Within our global community, we have recounted time and time again that what happens in one part of the world, reverberates in every corner of the world. Inevitably, undoubtedly and without compromise.
What we have seen happen in the United States with the inhumane and brutal murder of George Floyd in the hands of those who are there to protect and serve us, has touched every single one of us in a very painful and intimate way.
The fight for black people’s rights in America is clearly the first and most critical result of this tragic event. But this is not just an American fight. It is not just a racial fight. It is the fight of all the underprivileged and discriminated people around the world whose rights have been continuously violated. It is the fight of ethnic and religious minorities. It is the fight of the poor and powerless majorities. It is the fight of immigrants and refugees, where the concept of ‘rights’ can be rather exotic. It is the fight of women. It is the fight for LGBTQ. But this time, it is also the fight of our mothers; the mothers that had to face discrimination and oppression in their lifetime and have fought tirelessly to protect their children from it.
It is no surprise that the “Black Lives Matter” protests that followed Floyd’s death became a catalyst to spark change, and became the powerful explosion needed to lift the whole world up on their feet. Enraged, unrepresented and restless for justice, people across the globe did not just speak up, they screamed out loud.

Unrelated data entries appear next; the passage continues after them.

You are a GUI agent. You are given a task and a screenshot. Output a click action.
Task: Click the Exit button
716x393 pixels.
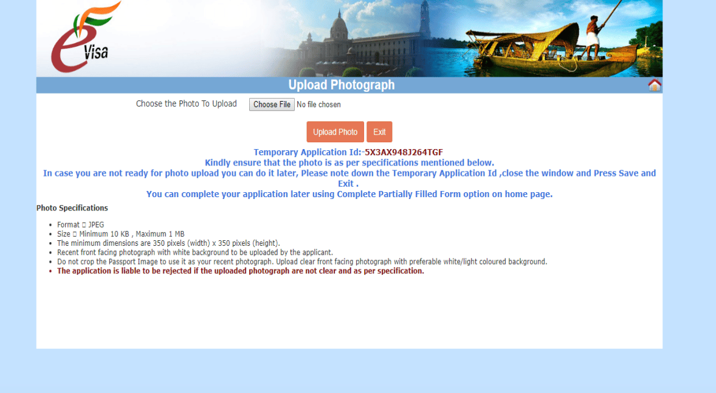coord(379,131)
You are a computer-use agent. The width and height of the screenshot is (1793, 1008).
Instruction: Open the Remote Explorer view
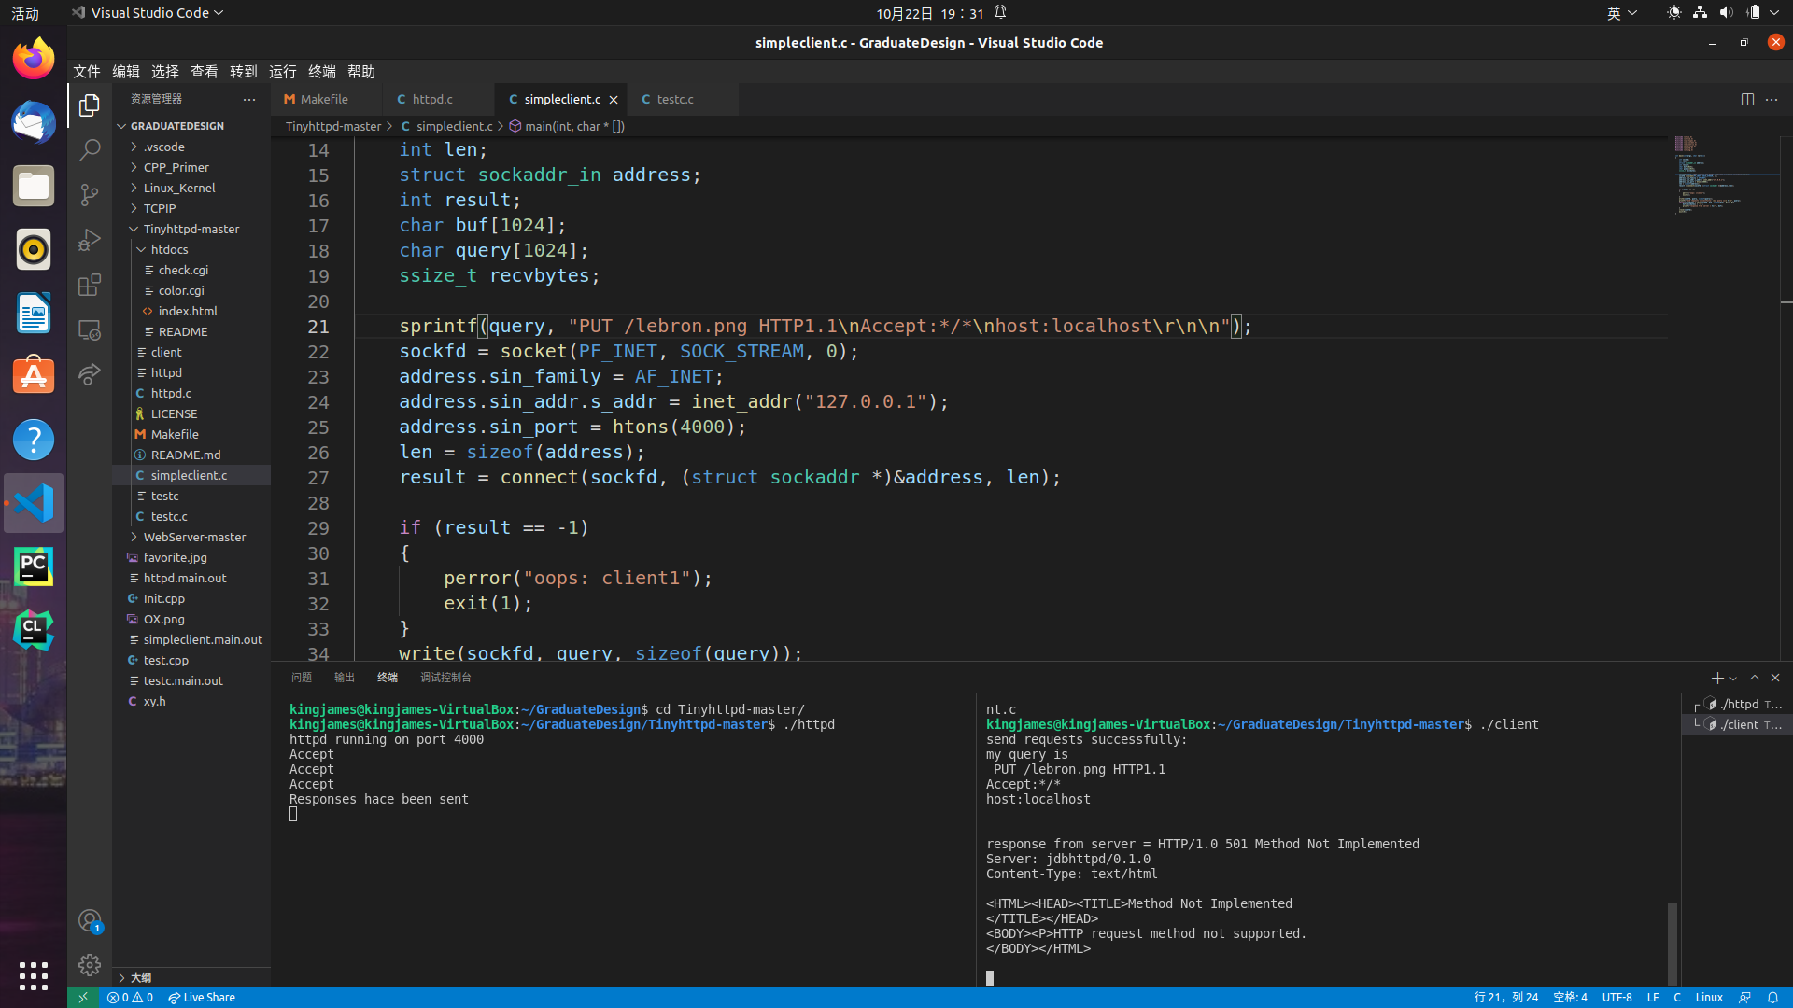tap(90, 329)

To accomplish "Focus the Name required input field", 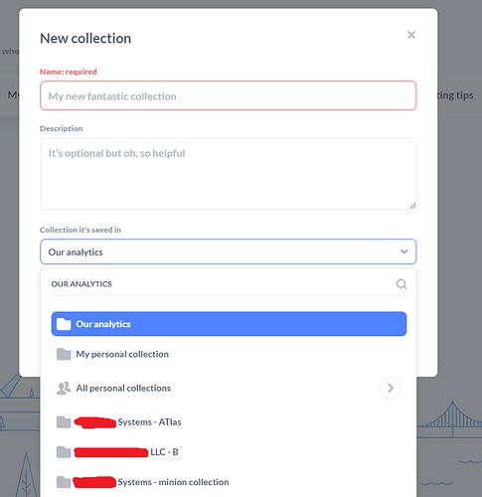I will 228,95.
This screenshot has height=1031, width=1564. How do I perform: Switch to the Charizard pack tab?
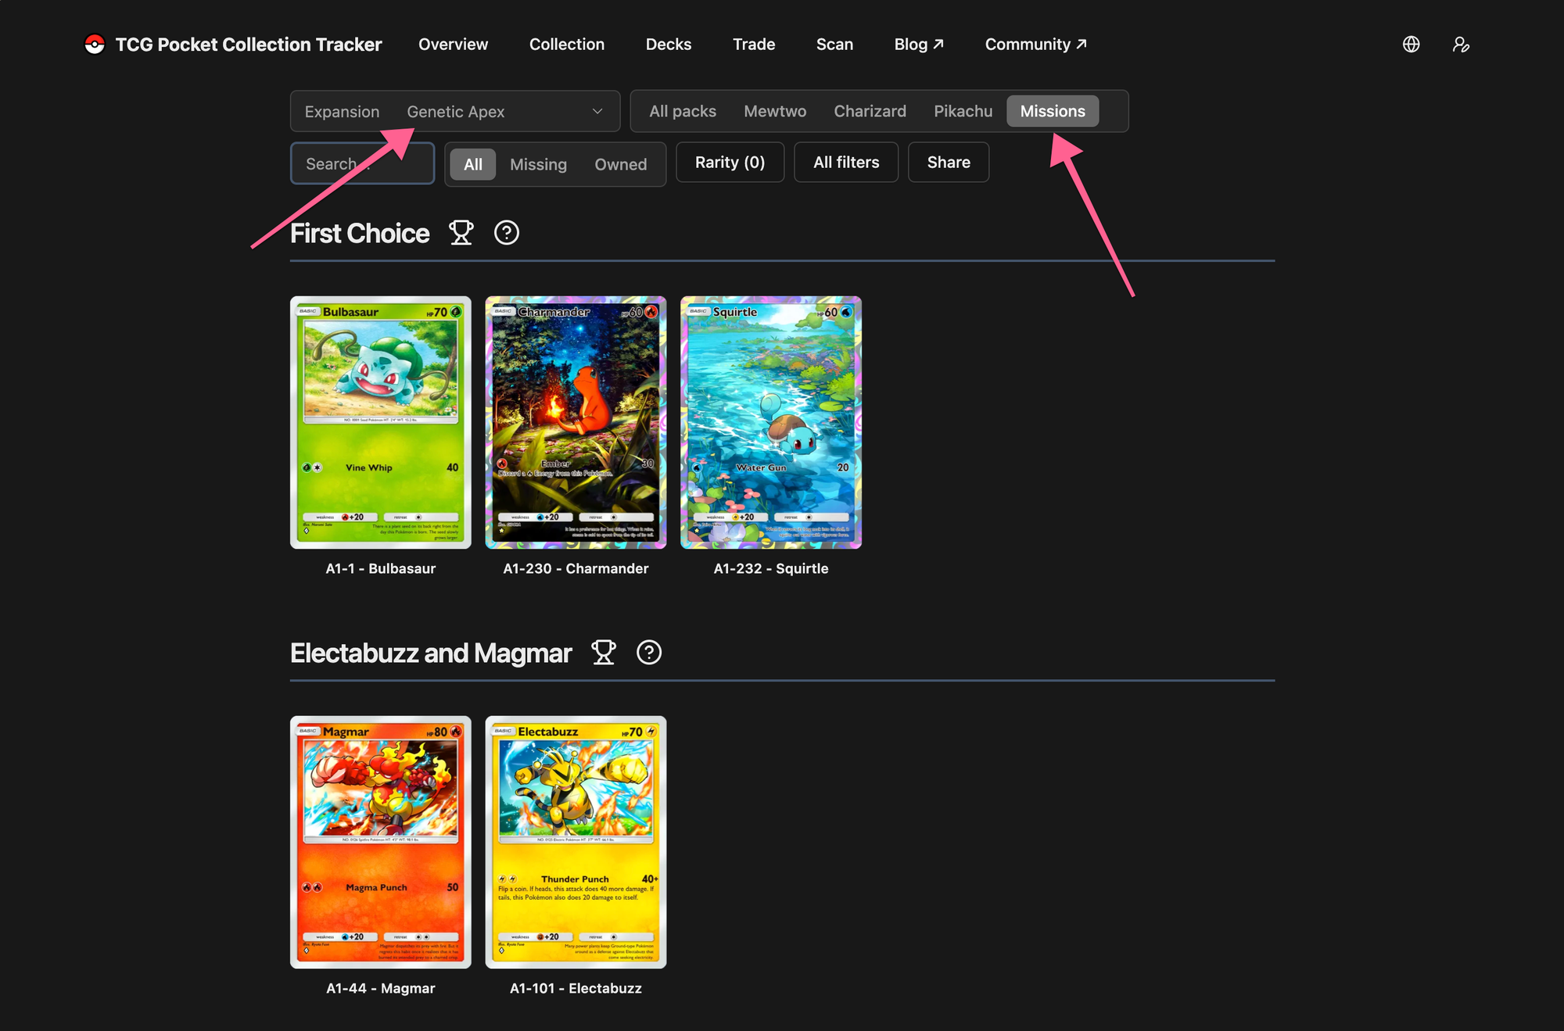[x=870, y=111]
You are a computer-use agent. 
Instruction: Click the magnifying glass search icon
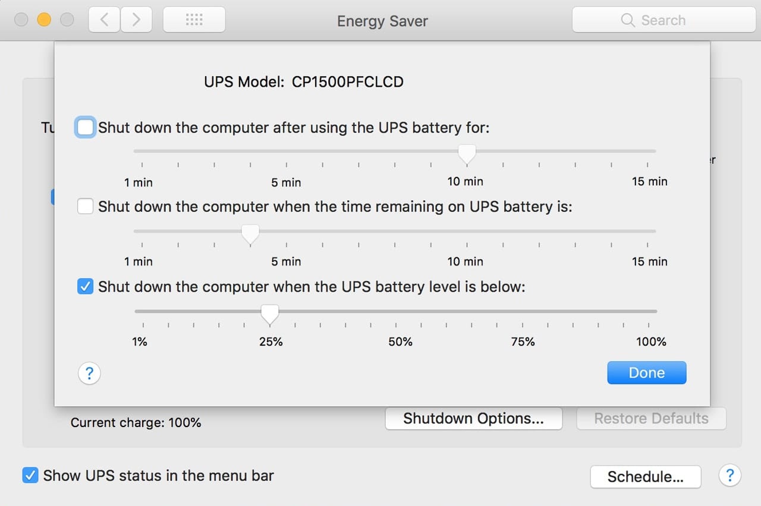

This weekend the world witnessed the most diverse, most united and most global protest against systemic racism in modern history. Spanning across three continents, people from London to Naples and from Sydney to Seoul came out as one global nation to fight for their vision of the equal and democratic world they want to live in.
With less than 0,02% black people living in Japan, we saw Tokyo lit with protests, as well as a movement in Korea with marchers dressed in black, holding their fists up and chanting ‘black lives matter’ in Korean and English. We saw the same thing in Kuala Lumpur, Bangkok, Jakarta and Shanghai.
In Syria, artist Aziz Asmar was moved to paint George Floyd on the rubble of a building destroyed by the ongoing war in his country. “Despite the international negligence and blindness of the killing of civilians in Syria over a period of 10 years, we have a humanitarian duty to sympathize with all the oppressed in the world.”
Tens of thousands of people in Australia came out on the streets of cities and towns to show solidarity to black people around the world, but also to protest the discriminative behaviour of local authorities towards immigrants and ethnic minorities. Australians came out on the streets to remind their government that they welcome, respect and support those that have migrated to their country and their rights are as important as any other citizen living in it.
European protesters, in turn, vented their anger at the continent’s colonial history and the role it played for structural discrimination to occur, aggravate and persevere until today. The people of Bristol took on a symbolic execution of the statue of Edward Colston, a 17-th century slave trader, with images on social media showing protesters kneeling on the statue’s neck while screaming ‘I can’t breathe’.
It is not the first time that we witness a global protest that unites people beyond the boundaries of their local or national belonging. The truth is that the past couple of years have been extremely instructive on the level of interconnectedness we are facing today and the collective power we carry, as a humanity, to address global challenges as a global community, rather than an individual nation.
The ‘Fridays for Future’ protests were probably the first time the world’s youth, the next generation that will carry this collective identity forward, demonstrated to the world that climate change is not a problem of the USA or China. It is a problem of the planet Earth and it being addressed is not just the government’s responsibility, it is everybody’s duty.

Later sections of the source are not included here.